(PASSAGE SHOWN begins)

I dont live in the USA and I must say that among the people I know it would not be a common reaction. We have several people in the workplace with SCI and the support given to them by their peers and the company is excellent. Their contribution and expertise is highly valued. New buildings in this country are built with wheelchair access and facilities in mind and there are heavy penalties for parking in wheelcahir desinated parking spots.

I do understand though what you are talking about although it is not a sentiment that I have widely experienced where I live.

In one high profile case where a high level quad in a nursing home was seeking a court order to be allowed to die, the public debate was hot with many both for and against. The wish was finally granted but it defintely was not in the spirit of society being glad to be rid of him, it was hard fought by the man and the decsion was not made lightly by the judge.

I dont have any answers for you except to say that to me and many people I know, people in wheelchairs are a normal part of society and need to be supported and included in the planning of facilities for society.

(PASSAGE SHOWN ends)

- _WHAT YOU WILL DO_:
In the passage on wheelchair users, with what in mind are new buildings in the writer's country built?

(RAW DATA begins)

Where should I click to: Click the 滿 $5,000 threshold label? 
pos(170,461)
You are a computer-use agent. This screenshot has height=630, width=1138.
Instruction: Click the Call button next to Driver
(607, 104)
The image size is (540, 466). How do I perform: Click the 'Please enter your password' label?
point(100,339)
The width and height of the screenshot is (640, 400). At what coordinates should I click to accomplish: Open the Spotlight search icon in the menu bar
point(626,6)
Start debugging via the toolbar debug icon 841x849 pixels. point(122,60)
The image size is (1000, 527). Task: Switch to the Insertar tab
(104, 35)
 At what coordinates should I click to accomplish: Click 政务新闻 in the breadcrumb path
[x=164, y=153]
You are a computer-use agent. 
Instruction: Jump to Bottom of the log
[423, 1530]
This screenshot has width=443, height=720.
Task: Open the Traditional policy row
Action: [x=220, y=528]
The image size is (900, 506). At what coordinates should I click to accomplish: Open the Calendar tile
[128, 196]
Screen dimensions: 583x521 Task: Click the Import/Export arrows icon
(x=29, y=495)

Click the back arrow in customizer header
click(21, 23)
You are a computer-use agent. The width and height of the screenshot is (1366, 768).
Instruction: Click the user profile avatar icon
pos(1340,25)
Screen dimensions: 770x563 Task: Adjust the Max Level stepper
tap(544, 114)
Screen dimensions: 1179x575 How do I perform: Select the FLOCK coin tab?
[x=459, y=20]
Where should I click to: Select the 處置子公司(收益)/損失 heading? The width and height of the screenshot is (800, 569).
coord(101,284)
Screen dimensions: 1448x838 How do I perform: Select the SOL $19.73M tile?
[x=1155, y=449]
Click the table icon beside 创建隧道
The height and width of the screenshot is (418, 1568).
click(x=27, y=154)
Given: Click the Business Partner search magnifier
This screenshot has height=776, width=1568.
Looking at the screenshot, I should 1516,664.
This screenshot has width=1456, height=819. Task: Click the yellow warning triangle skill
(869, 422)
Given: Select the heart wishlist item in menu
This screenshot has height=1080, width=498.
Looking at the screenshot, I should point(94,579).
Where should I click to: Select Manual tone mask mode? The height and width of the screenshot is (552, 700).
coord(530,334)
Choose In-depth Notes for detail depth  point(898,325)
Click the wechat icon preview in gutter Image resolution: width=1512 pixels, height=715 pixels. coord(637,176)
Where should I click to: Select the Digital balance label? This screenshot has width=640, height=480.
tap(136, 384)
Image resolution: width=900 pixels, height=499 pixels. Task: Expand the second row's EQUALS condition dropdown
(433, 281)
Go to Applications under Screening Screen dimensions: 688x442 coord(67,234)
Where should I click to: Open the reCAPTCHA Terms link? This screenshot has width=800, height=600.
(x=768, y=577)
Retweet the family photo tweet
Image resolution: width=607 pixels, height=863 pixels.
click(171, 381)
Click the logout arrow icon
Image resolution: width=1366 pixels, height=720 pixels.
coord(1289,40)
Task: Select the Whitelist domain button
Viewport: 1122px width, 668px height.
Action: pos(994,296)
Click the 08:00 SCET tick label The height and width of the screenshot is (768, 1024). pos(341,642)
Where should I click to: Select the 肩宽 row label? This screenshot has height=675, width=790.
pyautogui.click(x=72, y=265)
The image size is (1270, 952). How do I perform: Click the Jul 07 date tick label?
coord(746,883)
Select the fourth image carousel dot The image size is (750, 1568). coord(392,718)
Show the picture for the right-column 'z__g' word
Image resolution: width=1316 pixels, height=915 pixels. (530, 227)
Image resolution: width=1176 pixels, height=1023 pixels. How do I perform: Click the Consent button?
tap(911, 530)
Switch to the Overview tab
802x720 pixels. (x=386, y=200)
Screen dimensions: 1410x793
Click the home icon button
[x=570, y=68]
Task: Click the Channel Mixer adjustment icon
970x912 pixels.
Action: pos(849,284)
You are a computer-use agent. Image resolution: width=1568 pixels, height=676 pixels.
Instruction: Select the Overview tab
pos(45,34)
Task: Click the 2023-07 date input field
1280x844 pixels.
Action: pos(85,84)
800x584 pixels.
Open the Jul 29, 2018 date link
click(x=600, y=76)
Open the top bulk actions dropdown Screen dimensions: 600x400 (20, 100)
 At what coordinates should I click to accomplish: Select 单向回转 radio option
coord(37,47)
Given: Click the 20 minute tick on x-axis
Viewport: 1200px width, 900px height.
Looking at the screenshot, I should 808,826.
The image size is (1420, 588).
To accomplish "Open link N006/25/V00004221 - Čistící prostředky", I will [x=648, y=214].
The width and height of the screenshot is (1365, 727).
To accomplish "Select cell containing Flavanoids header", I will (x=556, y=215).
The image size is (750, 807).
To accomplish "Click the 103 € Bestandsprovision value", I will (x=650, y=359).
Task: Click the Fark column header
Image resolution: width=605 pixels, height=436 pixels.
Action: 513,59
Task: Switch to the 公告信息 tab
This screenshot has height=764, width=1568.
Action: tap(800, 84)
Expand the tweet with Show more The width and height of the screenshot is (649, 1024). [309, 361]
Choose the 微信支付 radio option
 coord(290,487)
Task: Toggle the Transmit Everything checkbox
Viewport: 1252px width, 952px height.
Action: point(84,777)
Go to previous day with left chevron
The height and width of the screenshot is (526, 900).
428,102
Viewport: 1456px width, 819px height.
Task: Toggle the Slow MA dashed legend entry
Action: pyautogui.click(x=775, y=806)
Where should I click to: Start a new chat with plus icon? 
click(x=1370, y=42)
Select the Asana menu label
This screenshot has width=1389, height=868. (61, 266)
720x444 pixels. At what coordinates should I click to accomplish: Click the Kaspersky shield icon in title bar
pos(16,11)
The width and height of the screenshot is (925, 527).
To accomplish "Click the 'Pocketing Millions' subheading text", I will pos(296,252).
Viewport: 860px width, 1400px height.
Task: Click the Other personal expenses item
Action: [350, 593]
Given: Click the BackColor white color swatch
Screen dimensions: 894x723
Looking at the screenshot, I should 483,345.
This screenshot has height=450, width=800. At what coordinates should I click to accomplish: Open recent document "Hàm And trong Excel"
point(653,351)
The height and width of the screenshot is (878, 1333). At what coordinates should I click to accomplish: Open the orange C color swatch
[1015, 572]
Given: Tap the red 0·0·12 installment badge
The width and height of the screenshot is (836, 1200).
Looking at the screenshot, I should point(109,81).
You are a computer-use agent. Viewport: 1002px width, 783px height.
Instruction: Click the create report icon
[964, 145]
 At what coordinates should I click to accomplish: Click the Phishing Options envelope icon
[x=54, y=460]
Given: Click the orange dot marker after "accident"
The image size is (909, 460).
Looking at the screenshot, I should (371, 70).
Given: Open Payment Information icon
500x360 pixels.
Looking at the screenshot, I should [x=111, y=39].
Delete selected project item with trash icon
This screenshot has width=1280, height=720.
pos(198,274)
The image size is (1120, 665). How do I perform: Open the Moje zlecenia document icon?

(RAW DATA ends)

- _EXPECTED OUTPUT_:
Wheelchair access and facilities.